In Linux and MacOS X,
sizeof (wchar_t) == 4, and if
nl_langinfo(CODESET) == "UTF-8", then
wchar_t is UTF-32 (which is UCS-4 compatible). So, in Linux and MacOS X, it is reasonable to require an UTF-8 -based locale, so that wide characters are UTF-32/UCS-4/Unicode.
Which leads to interfaces I implement for myself.
Conversion from UTF-8 to any other character set is mostly very straightforward. Each unicode character is 1 to 4 bytes long, and the sets of combining characters –– that occupy the same position as the previous character(s), i.e. do not change the "cursor" position –– is known.
Converting combining character sequences to non-Unicode character sets is annoying, because there are so darn many (and the conversion tables require quite a lot of memory, relatively speaking, although they can be and are memory-mapped on architectures with virtual memory), and I'm still struggling whether one needs to do that. I do, however, believe that any printable character plus any following combining characters, should be calculated as a single glyph; and that double-wide characters should be calculated as two glyphs.
This lets one do exactly what SiliconWizard implied (I think), and just treat everything as UTF-8, even with auto-conversion to/from whatever character set the user uses. Formatting patterns like "this string using at most 8 cursor positions" would then be correctly counted, even for input combining say Japanese and Finnish non-ASCII characters.
However, GUI toolkits.
GTK GStrings (
gchar *) are usually UTF-8, so that's okay.
Qt, however, uses UTF-16 internally.
In Linux, paths are nul-terminated opaque byte sequences, where 0 terminates the path, and 47 (/) is path component separator (no file or directory name may contain 47), and may use whatever character set the user wants. Environment variables are opaque byte sequences terminated by 0, with the first 61 (=) being the separator between the name and the value part.

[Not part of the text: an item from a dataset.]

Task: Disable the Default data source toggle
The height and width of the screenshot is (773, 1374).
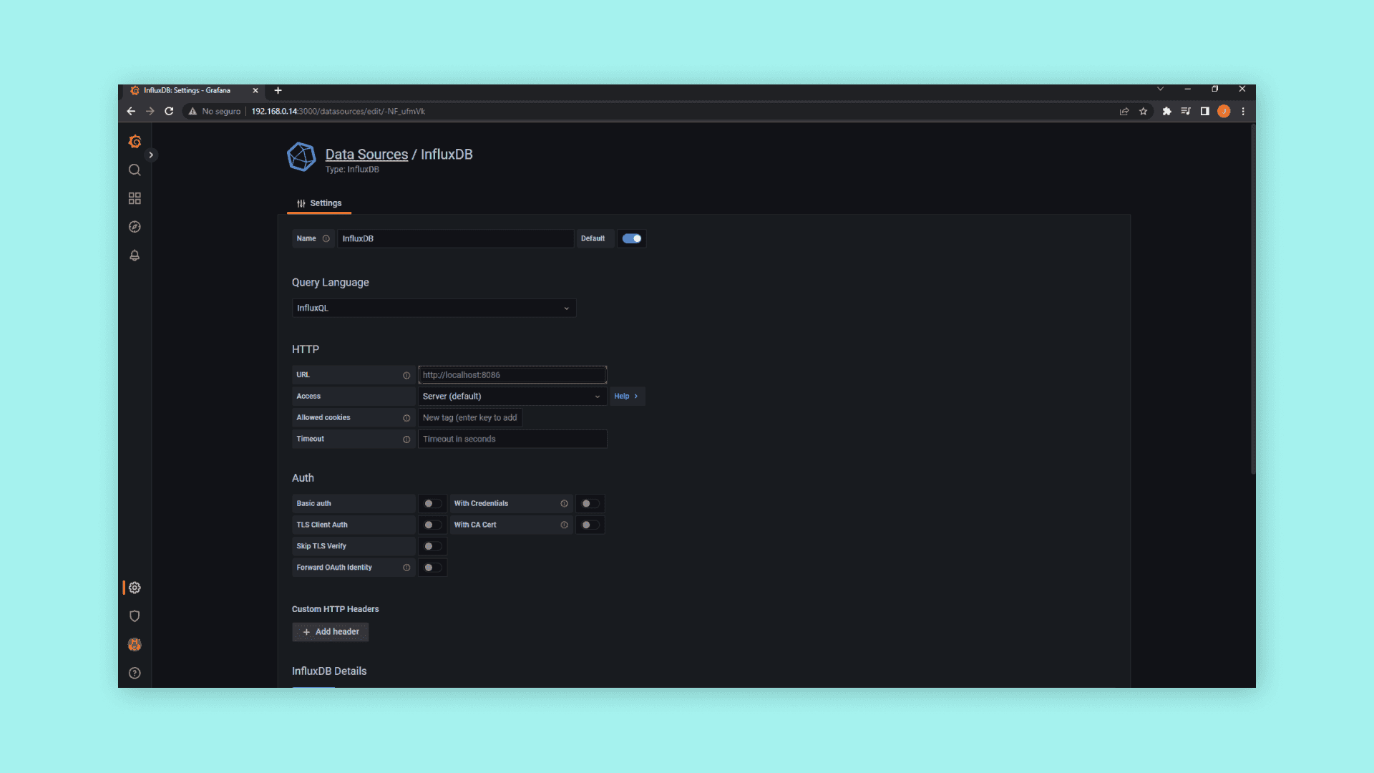Action: point(631,239)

This starts reminding a lot of the Python separation between
str and
bytes, doesn't it? However, because not all inputs are valid UTF-8, I personally like to use illegal Unicode code points U+1FFF00 to U+1FFFFF (which encode to 4-byte sequences; only code points U+000000 to U+10FFFF are actually valid, although there are some holes in there too) to represent raw bytes that do not form a valid UTF-8 code sequence. This ensures I can support all possible input byte sequences, and output them as is, without erroring out or mangling invalid sequences.
With UTF-8 locales, that approach has very little to no overhead; with other locales, there is additional overhead on input and output when consuming or producing text, but not when consuming or producing byte sequences. Also, there is no problem in mixing text and byte sequences; no "mode" is needed at all.
Yet, this is a new, non-standard interface. With standard C and POSIX C, we have to get by with wide characters and wide strings.